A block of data
_____
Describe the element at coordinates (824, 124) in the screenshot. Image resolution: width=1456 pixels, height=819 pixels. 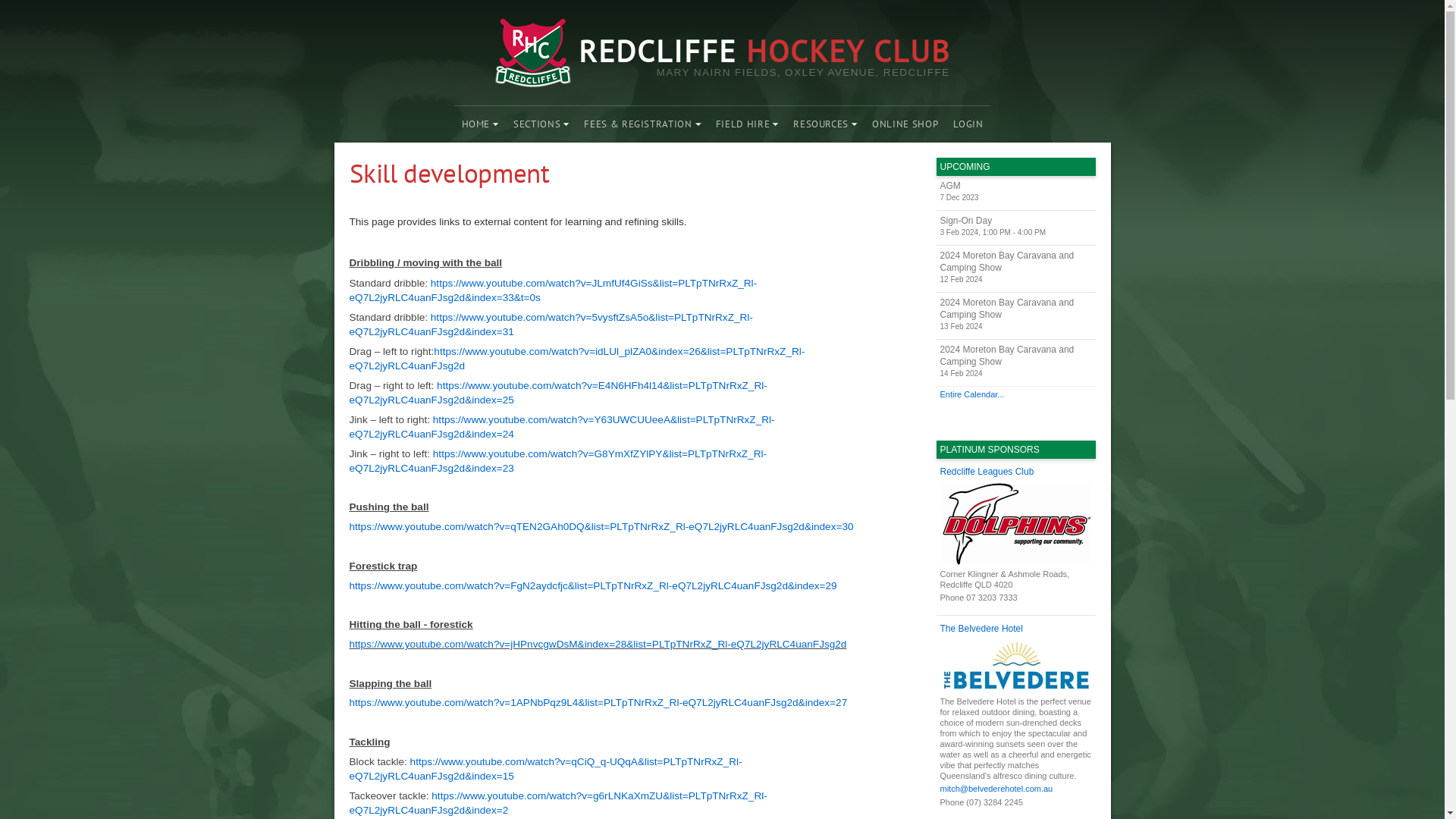
I see `'RESOURCES'` at that location.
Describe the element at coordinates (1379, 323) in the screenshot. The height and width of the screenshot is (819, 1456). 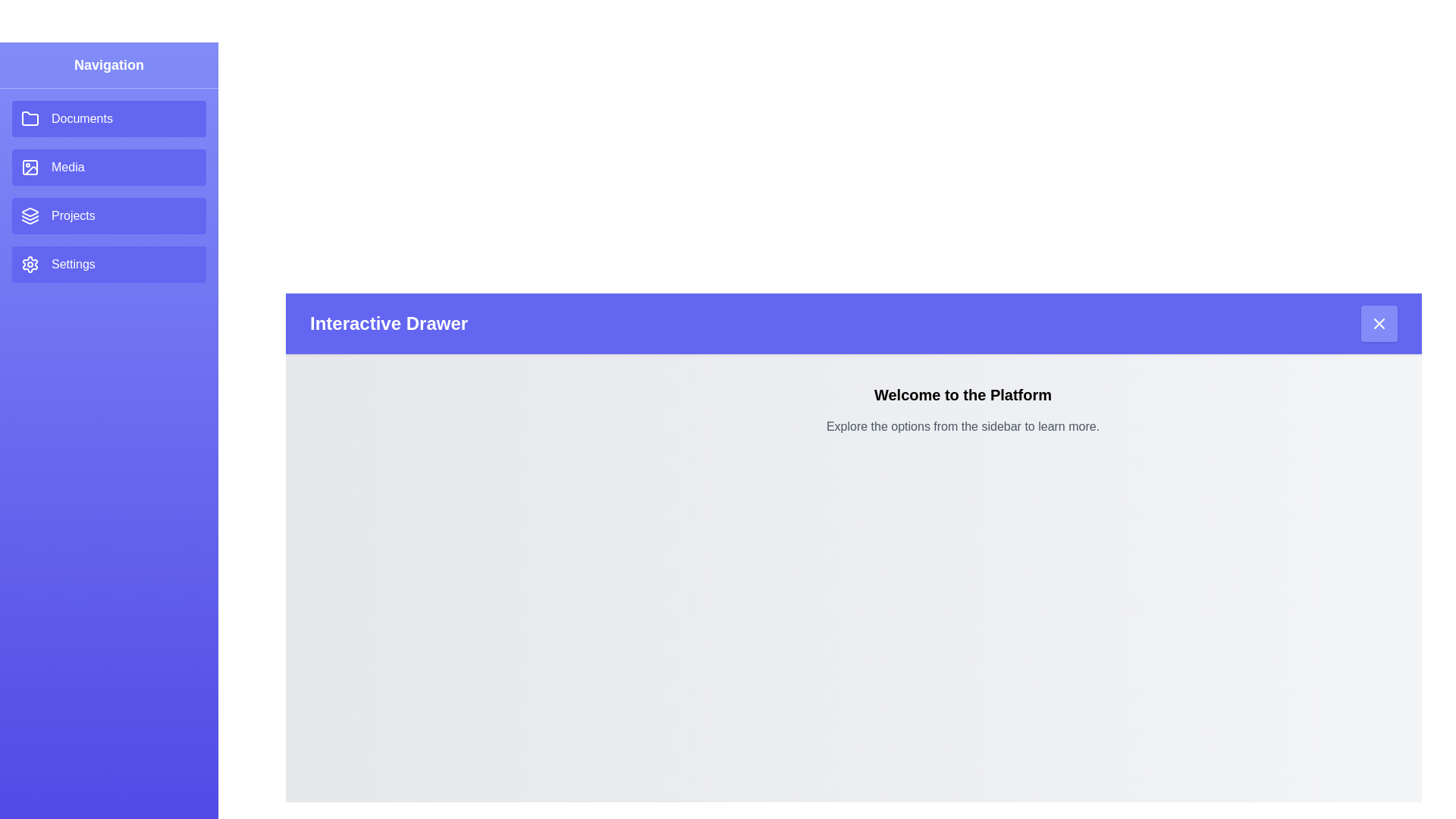
I see `the menu button to toggle the drawer's state` at that location.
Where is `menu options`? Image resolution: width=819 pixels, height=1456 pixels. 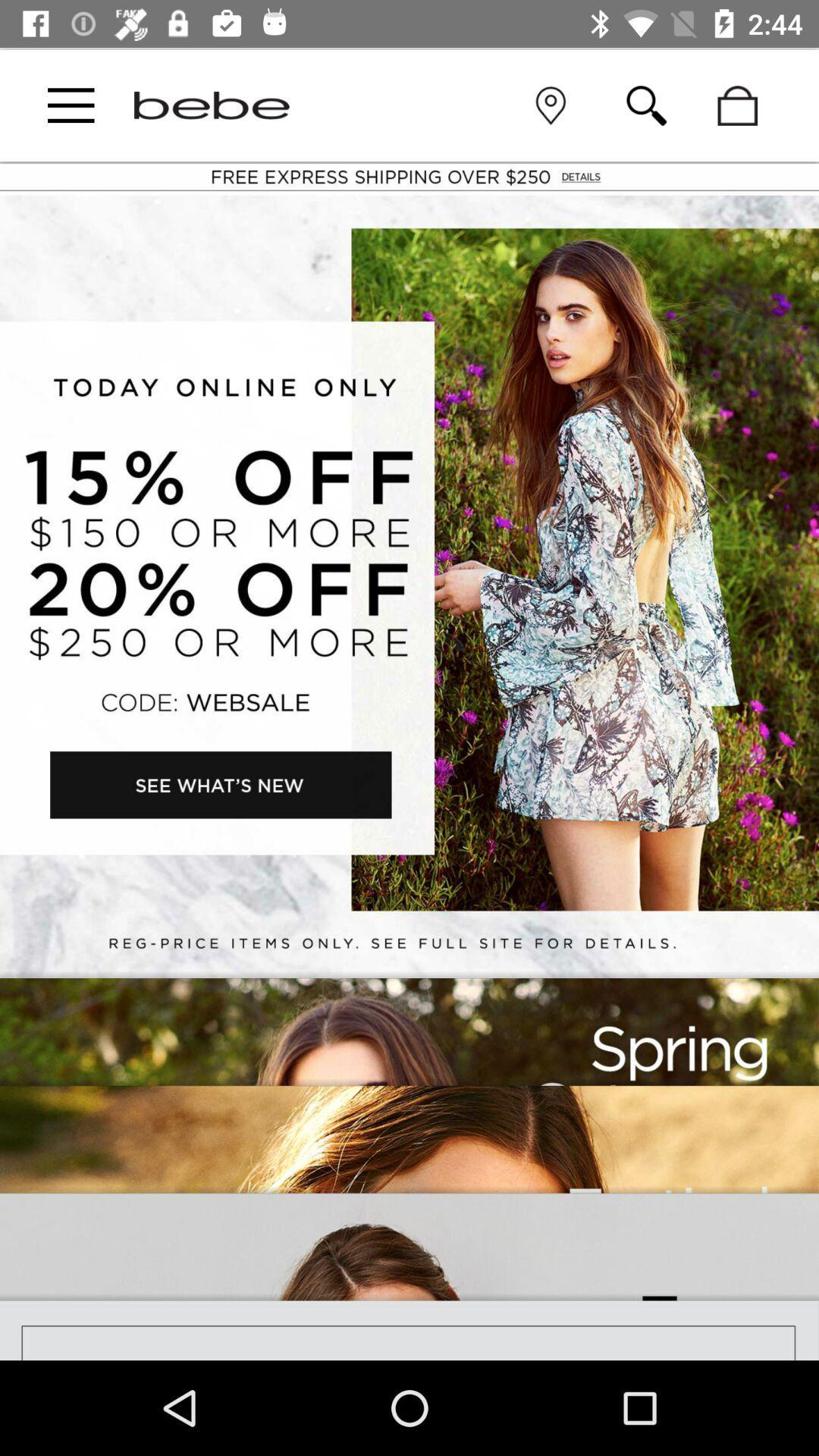 menu options is located at coordinates (71, 105).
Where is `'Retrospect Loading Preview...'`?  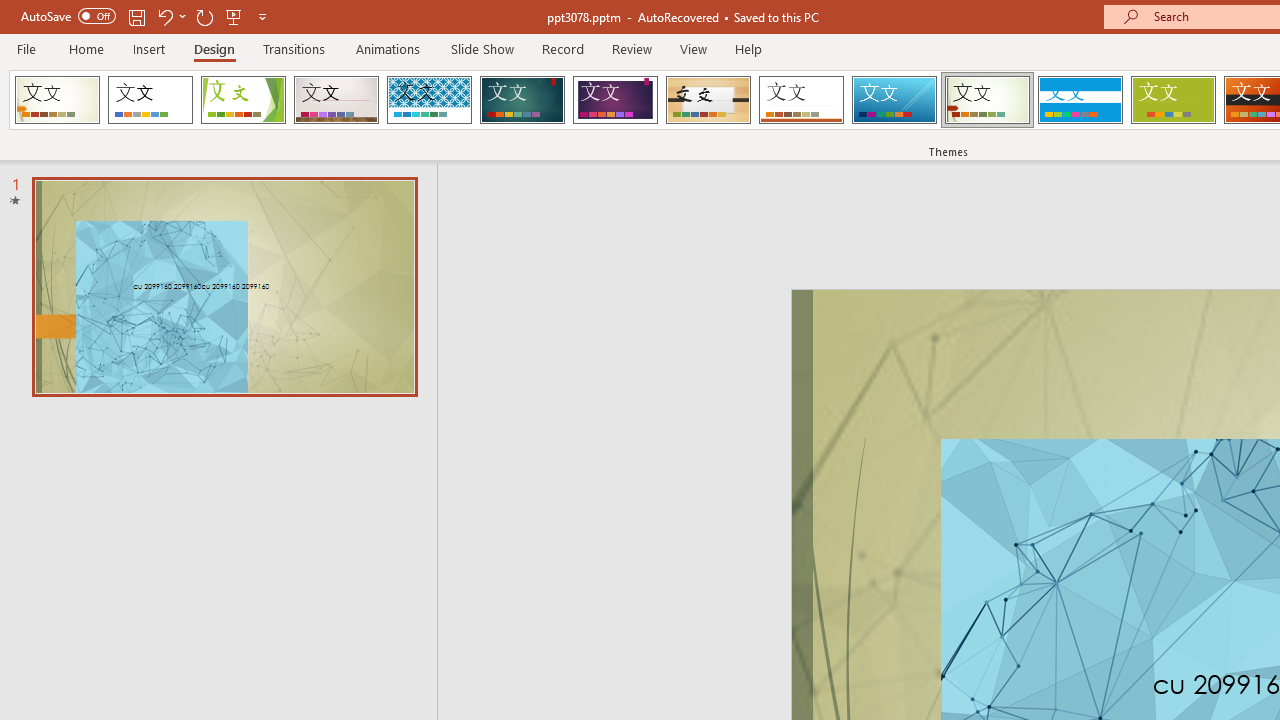 'Retrospect Loading Preview...' is located at coordinates (801, 100).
_____
EXERCISE OBJECTIVE.
Rename "screenshot" to "screen image" in the lines from the start of the data up to and including the line containing "menu button to", leaving all else unchanged. Return only those lines, without the pictures.

FINAL RESULT.
Describe the element at coordinates (824, 124) in the screen image. Image resolution: width=1456 pixels, height=819 pixels. 
I see `'RESOURCES'` at that location.
Describe the element at coordinates (1379, 323) in the screen image. The height and width of the screen image is (819, 1456). 
I see `the menu button to toggle the drawer's state` at that location.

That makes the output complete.